The cheapest way to watch baseball online
The 2017 Major League Baseball season will feature something that once seemed utterly implausible — no, not just the Chicago Cubs raising a new World Series championship flag at Wrigley Field.
This year, baseball fans who don’t subscribe to cable or satellite TV services will finally be able to stream their teams’ games through one of the cheapest video services around, Sling TV, without having to resort to illegal workarounds.
It may not be as big of a deal as ending a 108-year championship drought, but it still represents a massive shift in how fans watch their beloved pastime.
Online video gets on base
This newfound online access comes from Sling adding Comcast regional sports networks to its sports lineup that carry Cubs, Chicago White Sox, Oakland A’s and San Francisco Giants games.
Sling also now offers a raft of Fox regional sports networks covering the Arizona Diamondbacks, Atlanta Braves, Cincinnati Reds, Cleveland Indians, Detroit Tigers, Kansas City Royals, Los Angeles Angels, Miami Marlins, Milwaukee Brewers, Minnesota Twins, New York Yankees, San Diego Padres, St. Louis Cardinals, Tampa Bay Rays and Texas Rangers.
If the Zip code associated with your credit card is close enough to those cities — Sling TV did not define that limit, saying it would be up to each network — you’ll get access to your favorite team’s games with the $25 per month Sling Blue package.
There’s one major catch though. The app can detect when you’re not in your home area and will automatically cut off access to your local sports network when you’re out of range.
Two other online-TV options, the DirecTV Now service AT&T (T) launched last fall and the PlayStation Vue offering from Sony (SNE), also carry Comcast (CMCSA) and Fox regional sports networks, but they cost more.

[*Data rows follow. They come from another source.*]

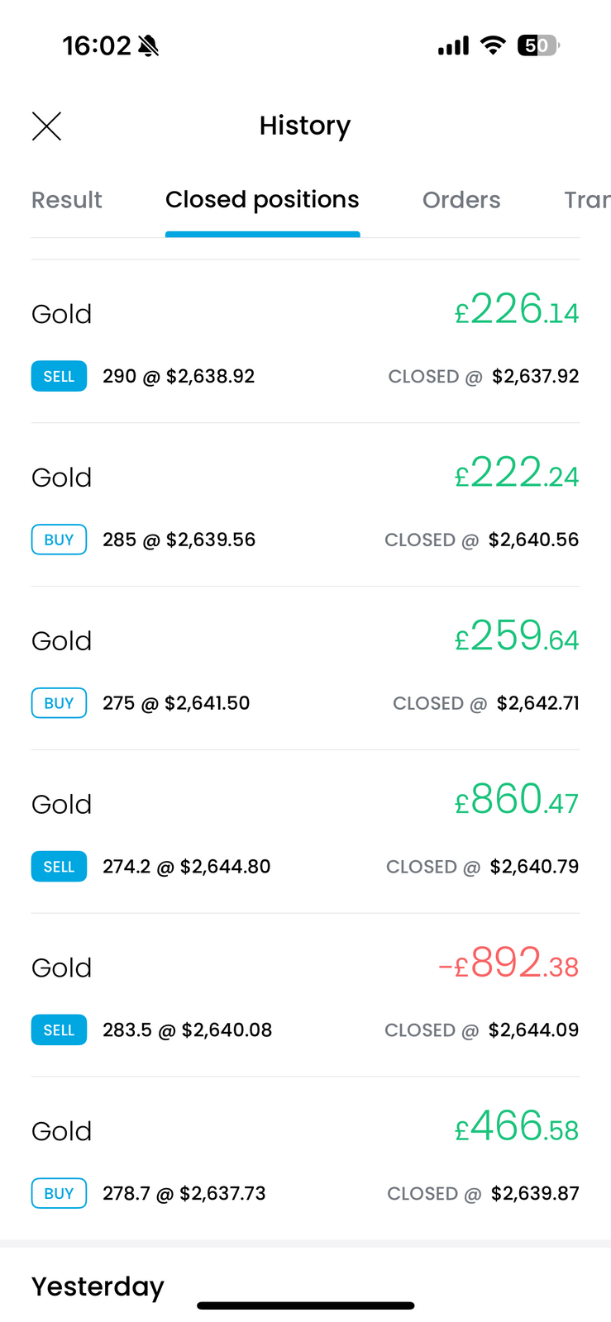Select the Closed positions tab
This screenshot has width=611, height=1322.
click(262, 200)
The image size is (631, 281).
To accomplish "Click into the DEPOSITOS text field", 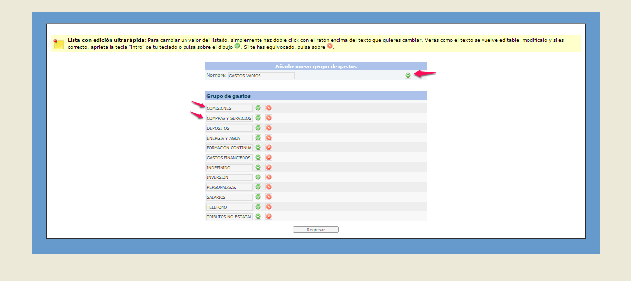I will [229, 128].
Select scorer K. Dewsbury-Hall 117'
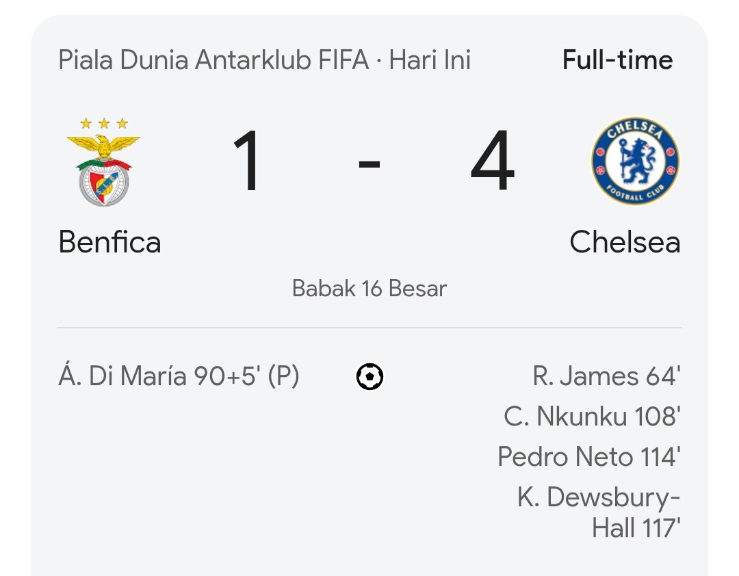This screenshot has height=576, width=739. tap(599, 512)
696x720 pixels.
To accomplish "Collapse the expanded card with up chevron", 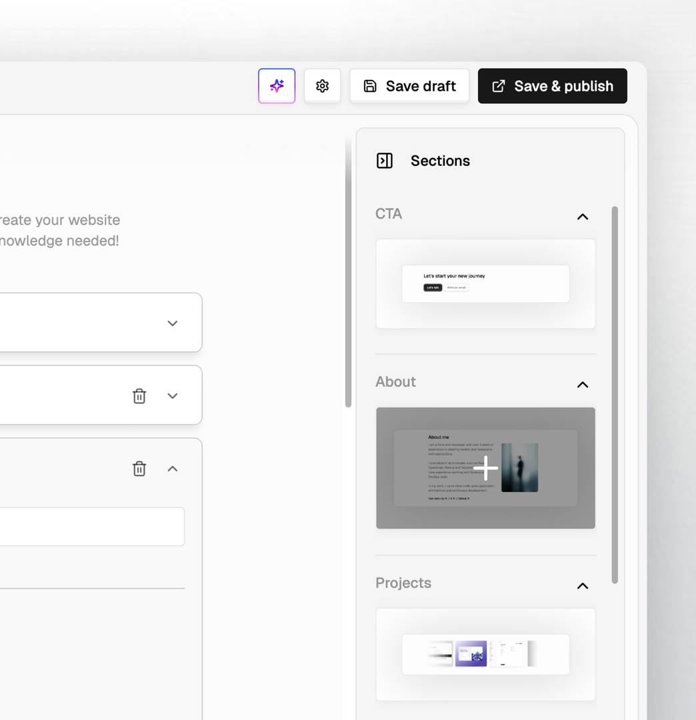I will [173, 469].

DirecTV Now reserves them for its $50 and up monthly plans, while watching your team’s network through Playstation Vue will cost you is $35 to $45.
Vue is, however, the only online option for local Boston Red Sox and Philadelphia Phillies fans.
None of these services charge extra monthly fees for a tuner box, unlike cable or satellite providers. A phone, tablet or a streaming-media player plugged into a TV is enough.
Baseball’s history of brushback pitches
Until recently, baseball’s response to fans anxious to watch their home team’s games online was that they should go back to a cable or satellite provider.
Baseball has long had a great video service in MLB.tv, but that maintains regional blackouts that restrict your ability to watch your local team’s games online.
The idea was to protect the pay-TV business of regional sports networks that had paid a premium to carry a those team’s games. But these overlapping blackout areas can span thousands of miles. If you live in Des Moines or Honolulu, MLB.tv cuts you off from five teams.
A deal announced at the start of last year allowed in-market viewing of 25 teams’ games — but at a $10 surcharge above the regular MLB.tv rate, and with a requirement that you also keep a pay-TV bundle including that regional sports network.
What’s changed? MLB Advanced Media, the subsidiary behind MLB.tv, did not respond to questions asking why, but you can’t ignore the growing numbers of people who have dropped cable and satellite TV subscriptions.
A study released last week by SNL Kagan, a subsidiary of S&P Global (SPGI), found that 13% of American households now subscribe to broadband but not a traditional pay TV bundle.
A lot of ballgame left to play
As impressive as that list of sports networks now available online may be, it still leaves out some major exceptions.
The Los Angeles Dodgers and their pricey SportsNet LA network — many pay-TV services around L.A. still don’t carry it — remain unavailable at Sling, DirecTV Now and PlayStation Vue. So do the networks of the Baltimore Orioles, Colorado Rockies, Houston Astros, New York Mets, Seattle Mariners and Washington Nationals.
Seeing the Nationals on that list is a source of personal frustration. They’re my team, and during their first season in D.C., MLB.tv had the sense to lift regional blackouts for Nationals games when so few pay-TV services carried the new Mid-Atlantic Sports Network.
MASN spokesman David Lee confirmed that no in-market streaming exists and had no forecast for progress. That looked bad enough in 2009; in 2017, it’s almost as irritating as baseball changing the intentional-walk rule.
Some frustrated viewers will resort to technical countermeasures like proxy servers that spoof MLB.tv into thinking they’re hundreds of miles away. Others — like, perhaps, the T-Mobile (TMUS) subscribers who will get a free subscription to MLB.tv on Tuesday — will see they’re shut out, then click or tap elsewhere in frustration.
I may have to express my frustration by going to a bunch of Nats games and paying too much for a Ben’s Chili Bowl half smoke and a DC Brau pale ale. That will totally show them, right?